No mention of some of my favourite invertebrate related SF entities; The Matmos (Barbarella, 1968, trailer here), The ants of Phase IV (1974, novelised by Barry N. Malzburg the previous year trailer here) and The Blob (1958 trailer here & 1988 trailer here).

Colin Carlson

The other exception was the annual George Hay lecture, which this year was given by the bioscientist Colin Carlson, titled 'The Hitch-Hiker's Guide to Healthcare'. Colin Carlson specialises in extinction biology and one of his talk's conclusions was that: ‘Health justice is climate justice’. Though his talk's title offers a nod to Douglas Adams, this was generally quite a serious, often even bleak presentation, though not without cause for some optimism. I was able to see the talk on the convention’s Discord site where it has been kept for a short time for convention attendees only, but it really needs to be preserved and shown more widely. It was utterly spellbinding!  It was a sobering and very well presented lecture that seems way too important to be given only to a handful of Discord readers for a few weeks before vanishing into the memories of those who were there.

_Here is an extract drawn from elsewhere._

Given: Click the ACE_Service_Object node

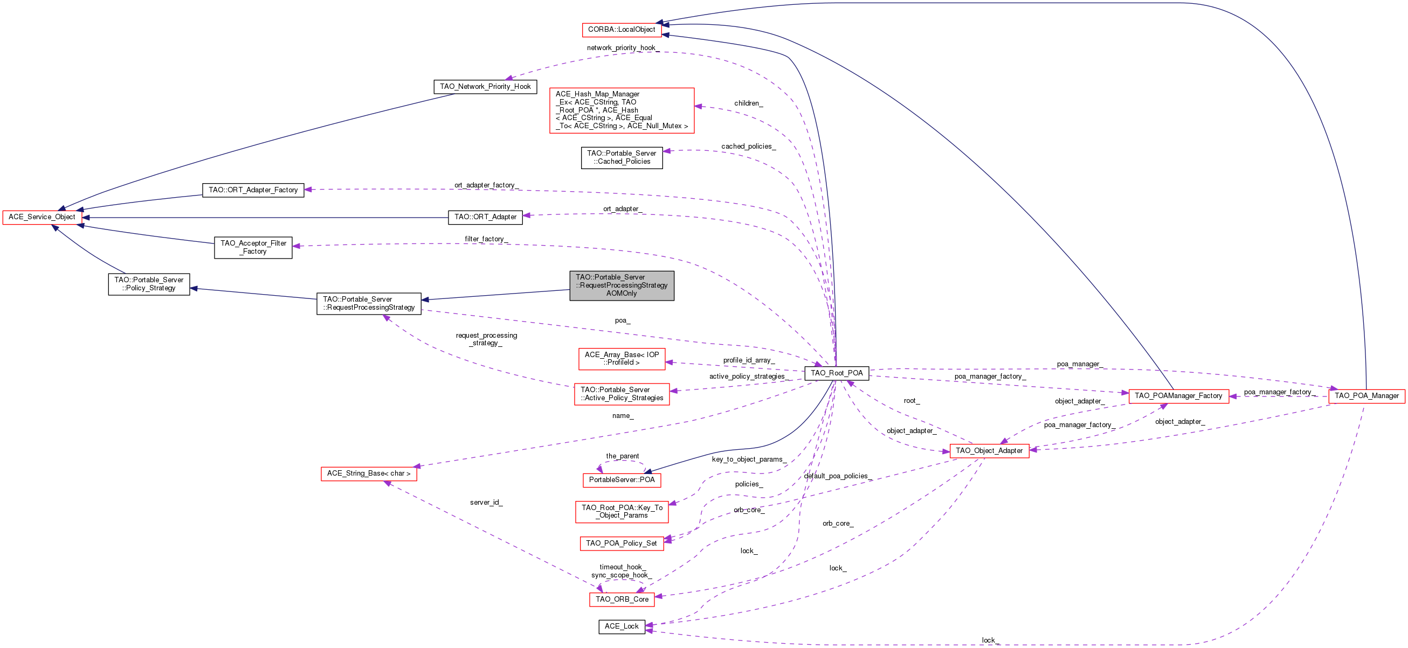Looking at the screenshot, I should click(42, 217).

Adrian Tchaikovsky with BSFA Award for
his novel City of Last Chances

The BSFA Awards presentation was terrific, with big wins for (among others), Adrian Tchaikovsky (best novel: City of Last Chances), Aliette de Bodard (short fiction: 'Of Charms, Ghosts And Grievances', and Rob Wilkins (Non-Fiction: Terry Pratchett: A Life With Footnotes). Rob noted in his acceptance speech that the award compensated for the reader who gave him a one-star review on Amazon for the solitary reason that the courier delivering the package had left it on the doorstep in the rain causing the book to get a bit wet.

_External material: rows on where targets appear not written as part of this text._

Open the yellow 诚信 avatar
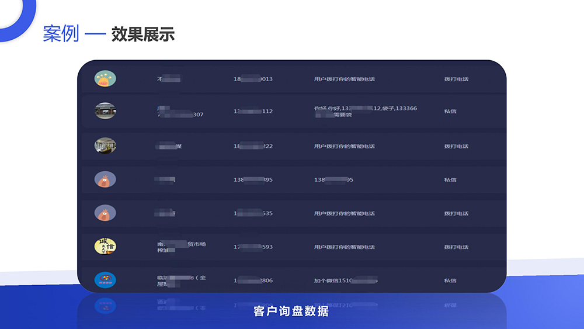584x329 pixels. [x=105, y=247]
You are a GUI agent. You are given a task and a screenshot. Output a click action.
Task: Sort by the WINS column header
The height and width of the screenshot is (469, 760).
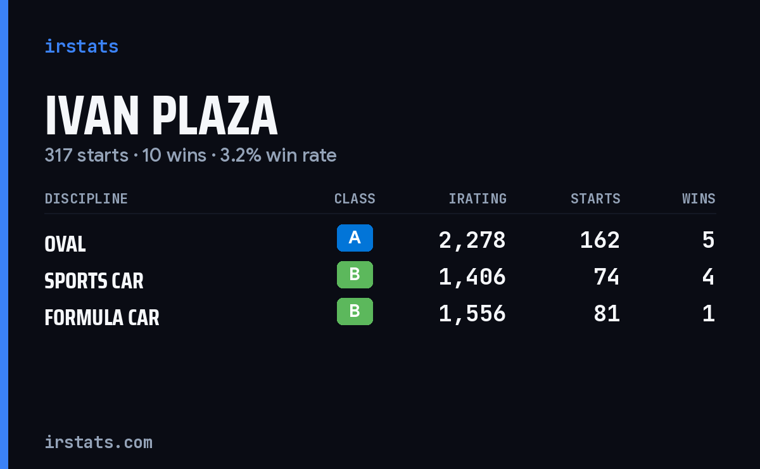(x=699, y=198)
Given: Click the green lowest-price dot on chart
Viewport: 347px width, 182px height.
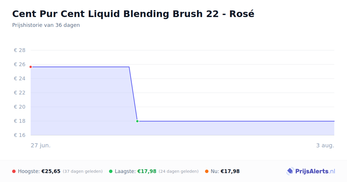Looking at the screenshot, I should point(137,121).
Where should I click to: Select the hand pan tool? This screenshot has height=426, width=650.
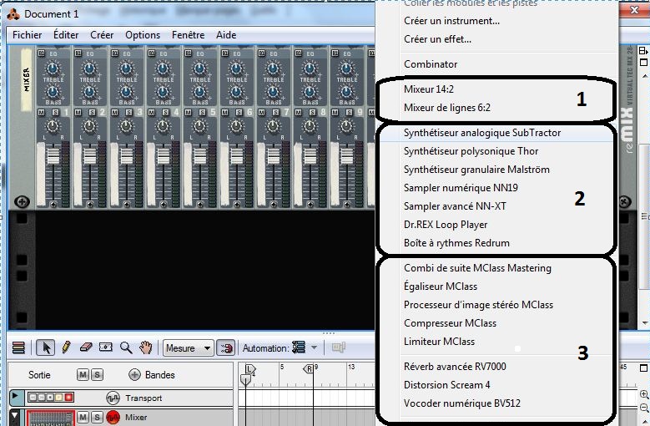146,347

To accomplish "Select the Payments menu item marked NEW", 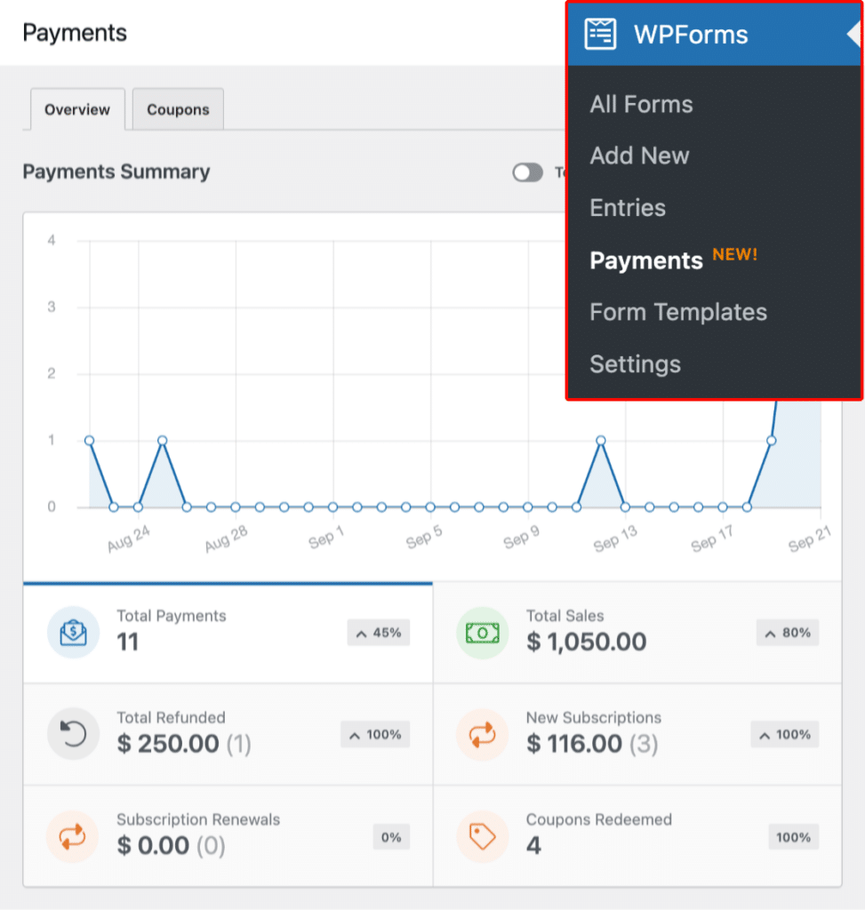I will [x=646, y=260].
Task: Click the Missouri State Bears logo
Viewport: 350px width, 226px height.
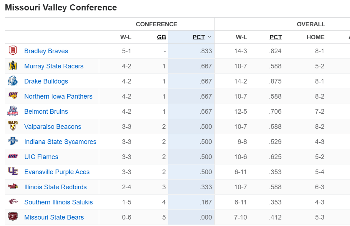Action: (x=13, y=217)
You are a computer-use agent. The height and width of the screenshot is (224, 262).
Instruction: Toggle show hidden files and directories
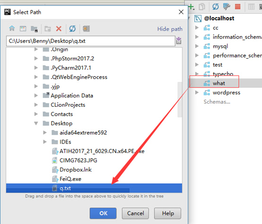click(x=86, y=29)
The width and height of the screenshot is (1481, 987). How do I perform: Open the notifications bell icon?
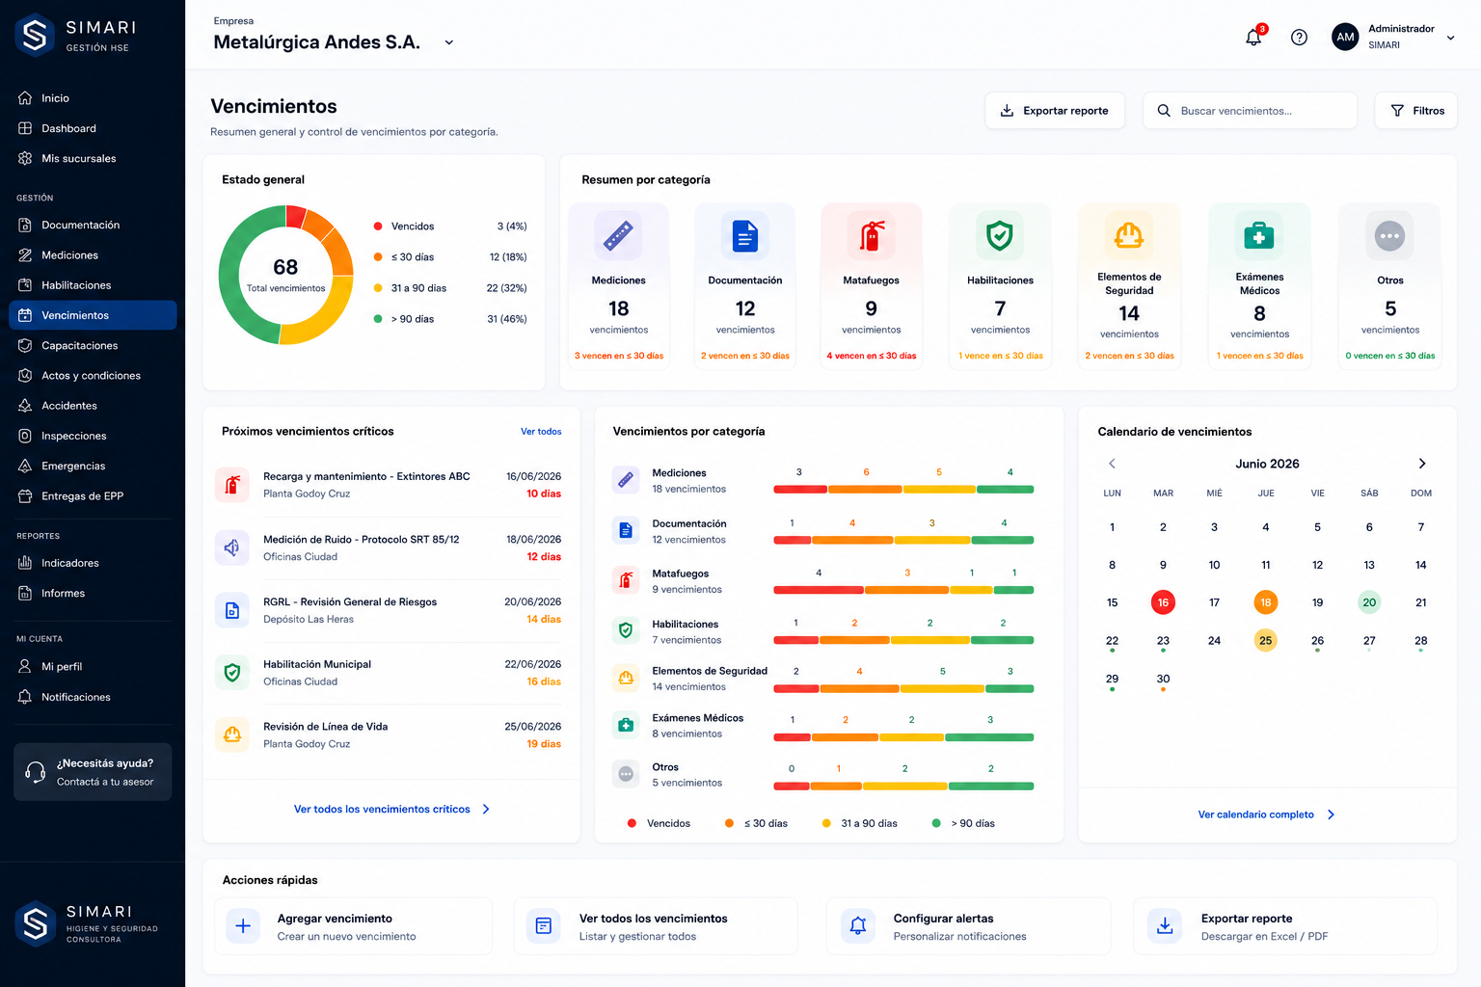pyautogui.click(x=1253, y=38)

Another highlight was an 80th birthday celebration for SF legend Ian Watson, and Newcon Press’s timely launch of a collected edition of his finest works. There was free wine and a sinking sense of despair that Ian looks better at 80 than I do at 61.

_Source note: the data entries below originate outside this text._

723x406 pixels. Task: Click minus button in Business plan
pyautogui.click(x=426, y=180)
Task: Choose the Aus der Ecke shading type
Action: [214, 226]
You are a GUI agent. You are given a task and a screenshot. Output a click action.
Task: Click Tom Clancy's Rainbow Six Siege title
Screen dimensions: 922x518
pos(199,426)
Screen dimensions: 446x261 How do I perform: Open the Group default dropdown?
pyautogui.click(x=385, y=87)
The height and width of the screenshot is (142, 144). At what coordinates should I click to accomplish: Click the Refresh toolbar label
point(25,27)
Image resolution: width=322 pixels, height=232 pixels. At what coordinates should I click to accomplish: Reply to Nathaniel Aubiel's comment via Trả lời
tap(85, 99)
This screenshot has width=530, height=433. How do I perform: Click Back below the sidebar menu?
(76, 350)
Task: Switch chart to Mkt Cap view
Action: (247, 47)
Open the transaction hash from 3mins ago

The guests of honour, Adrian Tchaikovsky, Zen Cho, Niall Harrison, Jennell Jaquays (virtual), Kari Sperring, and Ursula Vernon (T. Kingfisher) (virtual), all contributed above and beyond the call of duty,. Zen, who read from Black Water Sister handed out free signed copies of some of her books, and I was delighted to add her 2021 short story collection Spirits Abroad to my reading stash too.

Ursula Vernon

Niall Harrison

Zen Cho

The closing ceremony was poignant in:  a) Marking the end of a great weekend.  b) the number of absentees given that many had left early or gone into room isolation as CoVID took its toll;  and c). the moving, two-minute silence for fans who have sadly died since the last Eastercon, including my dear friend Charles (Chuck) Partington.

Next year’s, Levitation, Eastercon in Telford took up the reigns and they have a tough act to follow. Their con may well build on the success of the hybrid virtual-live participation success of Conversation, and may well bring some more stringency to the CoVID regulations.

Conversation are not to blame for the outbreak this year. Their masking policy was practical. The hotel was also housing guests for the much bigger (40,000 in total) National Exhibition Centre Insomnia gaming convention, who were rarely masked and whose residential attenders shared much hotel bar and dining space with our Eastercon, and the virus itself is proving horribly persistent generally, even to those of us fully vaccinated, adhering to masking rules, etc.

A huge thanks to the committee and all the volunteers at Conversation, fellow panellists and readers at events I took part in, including everyone who turned out at 9am on the Monday morning which would have meant getting up at 7.30am at least to be sure of taking in breakfast too. For all its expense, this was a lovely convention.